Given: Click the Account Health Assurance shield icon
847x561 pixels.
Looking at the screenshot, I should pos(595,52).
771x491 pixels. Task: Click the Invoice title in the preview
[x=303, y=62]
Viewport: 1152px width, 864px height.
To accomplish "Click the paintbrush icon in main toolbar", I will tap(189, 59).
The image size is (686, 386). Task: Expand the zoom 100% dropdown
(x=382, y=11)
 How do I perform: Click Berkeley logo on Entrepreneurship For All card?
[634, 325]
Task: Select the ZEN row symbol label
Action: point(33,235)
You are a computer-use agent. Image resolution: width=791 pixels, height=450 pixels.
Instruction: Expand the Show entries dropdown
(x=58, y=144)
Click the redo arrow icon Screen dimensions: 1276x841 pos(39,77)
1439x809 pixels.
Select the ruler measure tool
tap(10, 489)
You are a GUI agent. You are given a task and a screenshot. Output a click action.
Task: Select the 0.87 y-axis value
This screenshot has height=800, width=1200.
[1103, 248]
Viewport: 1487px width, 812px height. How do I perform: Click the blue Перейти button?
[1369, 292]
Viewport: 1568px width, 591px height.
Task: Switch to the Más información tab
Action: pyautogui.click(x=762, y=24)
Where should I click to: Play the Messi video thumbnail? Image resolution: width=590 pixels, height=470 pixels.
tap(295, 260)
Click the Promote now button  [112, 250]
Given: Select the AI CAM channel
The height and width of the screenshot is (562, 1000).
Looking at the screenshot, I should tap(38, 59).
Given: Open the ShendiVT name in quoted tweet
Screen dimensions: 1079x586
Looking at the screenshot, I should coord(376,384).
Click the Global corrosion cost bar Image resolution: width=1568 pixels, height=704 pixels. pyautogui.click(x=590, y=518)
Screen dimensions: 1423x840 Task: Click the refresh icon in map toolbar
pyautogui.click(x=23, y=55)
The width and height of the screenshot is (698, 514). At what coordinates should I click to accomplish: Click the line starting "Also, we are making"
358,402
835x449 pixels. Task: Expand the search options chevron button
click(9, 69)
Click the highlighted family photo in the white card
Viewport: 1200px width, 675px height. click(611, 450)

------------

▶ **Aim of the task**: Restate word for word the lines from the one holding "Click the Promote" to the end of the listing, both ends included, and nothing more.

▶ **Exercise solution**:
Click the Promote now button  [112, 250]
Given: Select the AI CAM channel
The height and width of the screenshot is (562, 1000).
Looking at the screenshot, I should tap(38, 59).
Given: Open the ShendiVT name in quoted tweet
Screen dimensions: 1079x586
Looking at the screenshot, I should coord(376,384).
Click the Global corrosion cost bar Image resolution: width=1568 pixels, height=704 pixels. pyautogui.click(x=590, y=518)
Screen dimensions: 1423x840 Task: Click the refresh icon in map toolbar
pyautogui.click(x=23, y=55)
The width and height of the screenshot is (698, 514). At what coordinates should I click to accomplish: Click the line starting "Also, we are making"
358,402
835x449 pixels. Task: Expand the search options chevron button
click(9, 69)
Click the highlighted family photo in the white card
Viewport: 1200px width, 675px height. click(611, 450)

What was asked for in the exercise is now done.